Luhut Sitompul terpaksa menelan kembali ludahnya: “Siapa Jokowi? Anak kos, anak numpang, kok nyapres? Jika Jokowi Capres, Indonesia tunggu kehancuran”. Lalu beberapa bulan kemudian, Luhut bertobat dan mengatakan bahwa Jokowi tak bisa dihalangi menjadi Presiden, dia dikehendaki Tuhan.
Mungkin perkataan Jusuf Kalla: “Kalau Jokowi Presiden, bisa hancur negara ini”, masih terngiang-ngiang di telinga publik. Nyatanya, Jusuf Kalla tak kuasa menolak daya magis Jokowi ketika dia dijadikan sebagai Wapresnya Jokowi. Bersama Jokowi, Kalla kemudian terlihat ‘mati kutu’ dan tak bisa kembali melakoni perannya sebagai ‘the real president’ saat menjadi wakil Presiden Susilo Bambang Yudhoyono.
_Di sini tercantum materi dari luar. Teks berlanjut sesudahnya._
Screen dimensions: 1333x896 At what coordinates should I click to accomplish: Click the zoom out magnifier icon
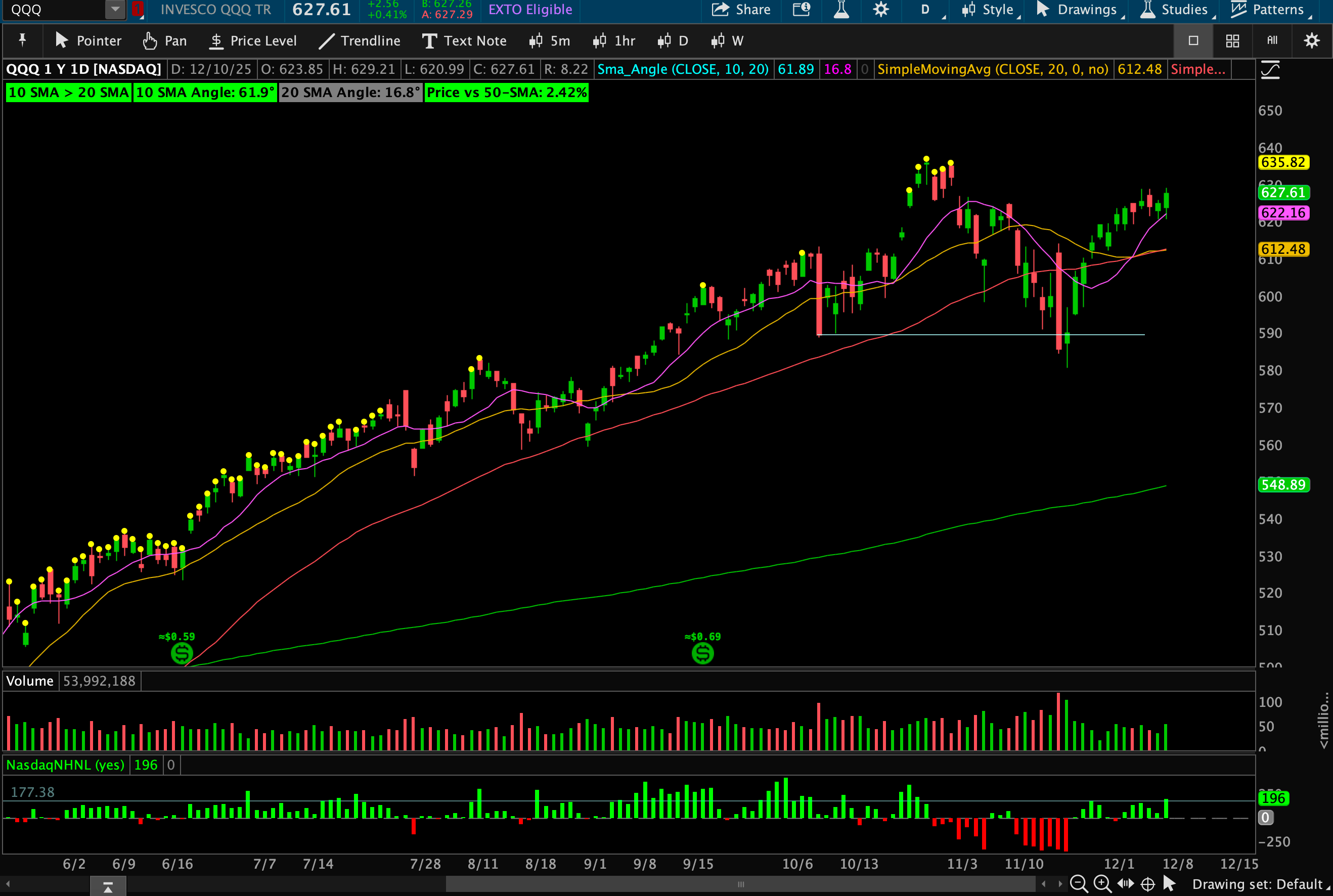(1078, 884)
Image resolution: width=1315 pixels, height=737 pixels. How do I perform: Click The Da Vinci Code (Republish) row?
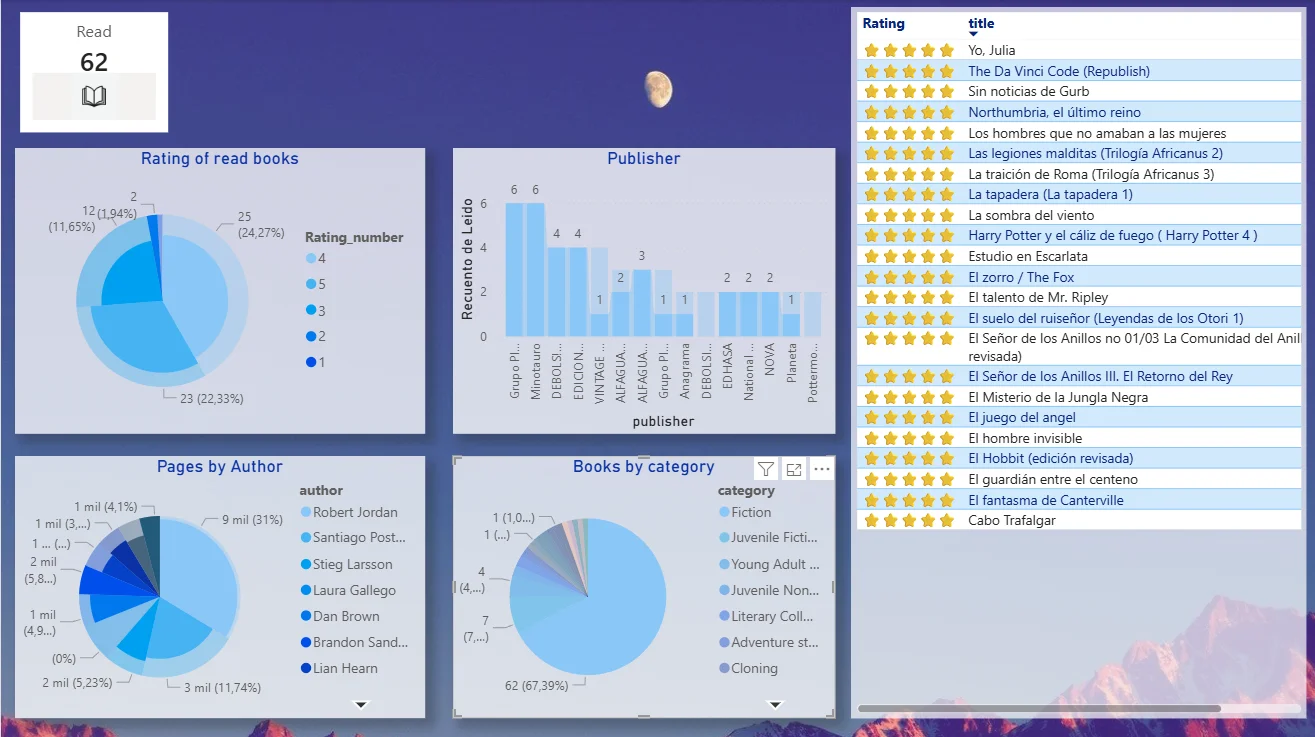tap(1058, 71)
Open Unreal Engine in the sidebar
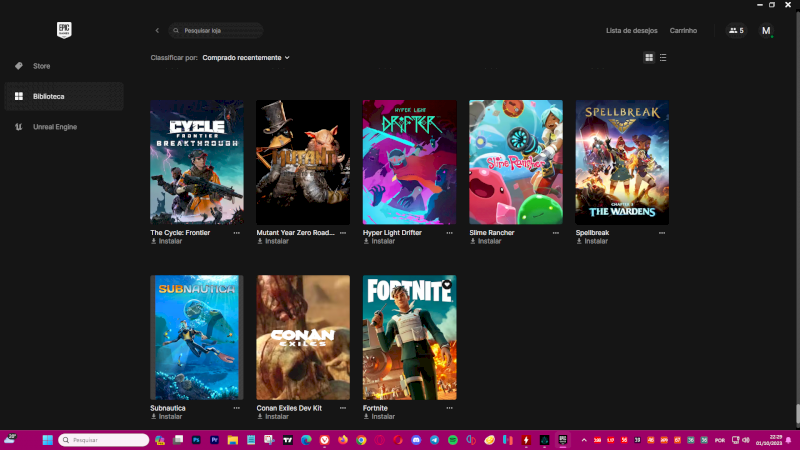The height and width of the screenshot is (450, 800). 54,127
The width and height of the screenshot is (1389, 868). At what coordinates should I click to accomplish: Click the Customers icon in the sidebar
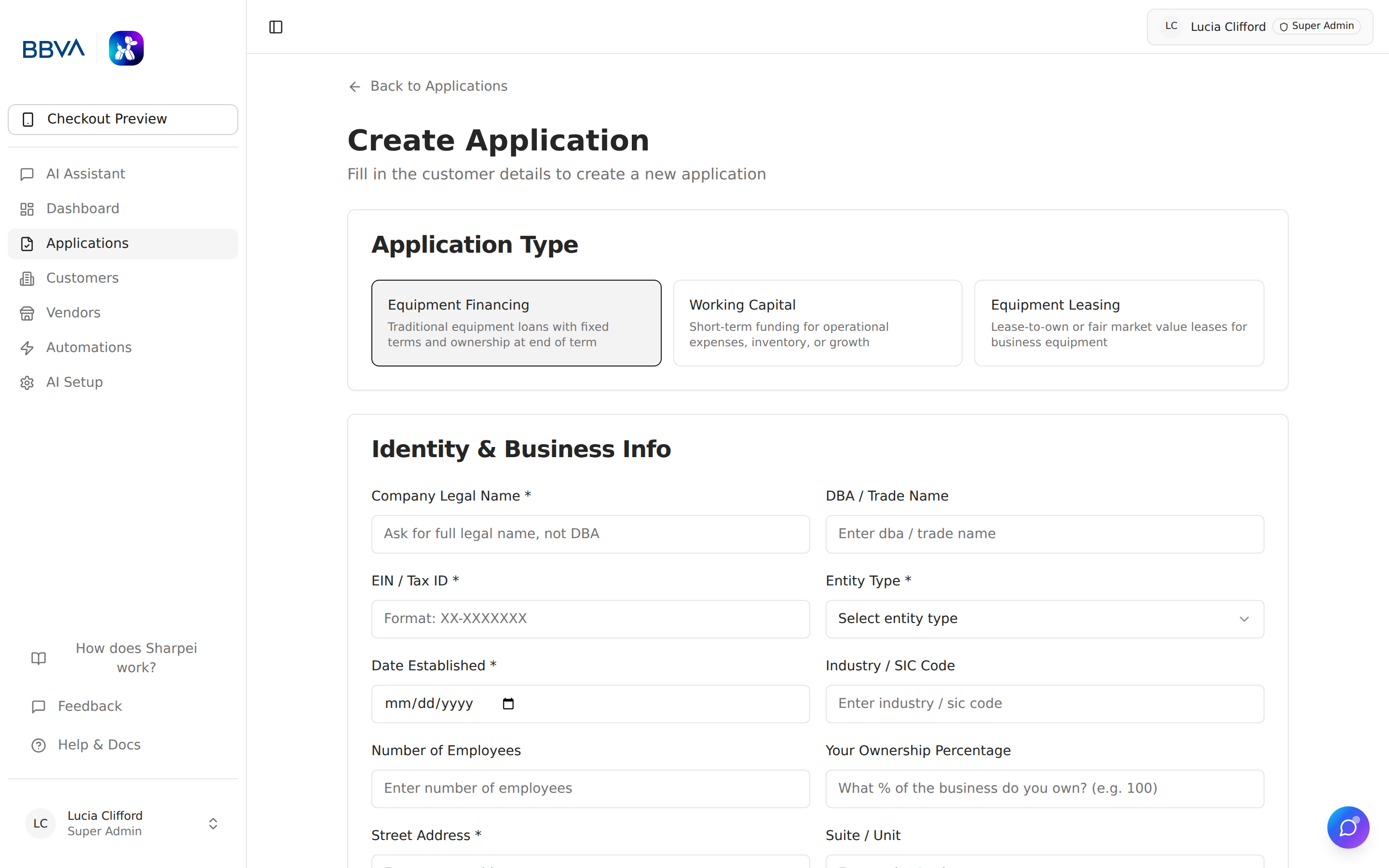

Kejujuran Jokowi telah membuat Setya Novanto lengser dari posisinya, Ketua DPR. Rekannya Muhammad Reza Chalid yang selama ini disebut mafia yang tak tersentuh, terpaksa kabur dan bersembunyi ke luar negeri. Sepenggal kalimat yang berdaya magis Jokowi: “MKD hendaknya memperhatikan keinginan publik”, telah menghentak dan membuat 17 hakim MKD terpaksa mengakui bahwa Setya Novanto bersalah dan melanggar kode etik.
Sekarang tidak ada pilihan lain bagi PKS yang dikomandoi Sohibul Iman, selain merapat kepada Jokowi. Kalkulasi matematika PKS berkesimpulan bahwa menentang dan melawan terus Jokowi sama dengan bunuh diri. Karena itu PKS merubah langkah mereka, merapat dan meniti jalan kemesraan kepada Jokowi. Apalagi PKS telah melihat bahwa ke depan di zaman Jokowi, ekonomi bakal meroket.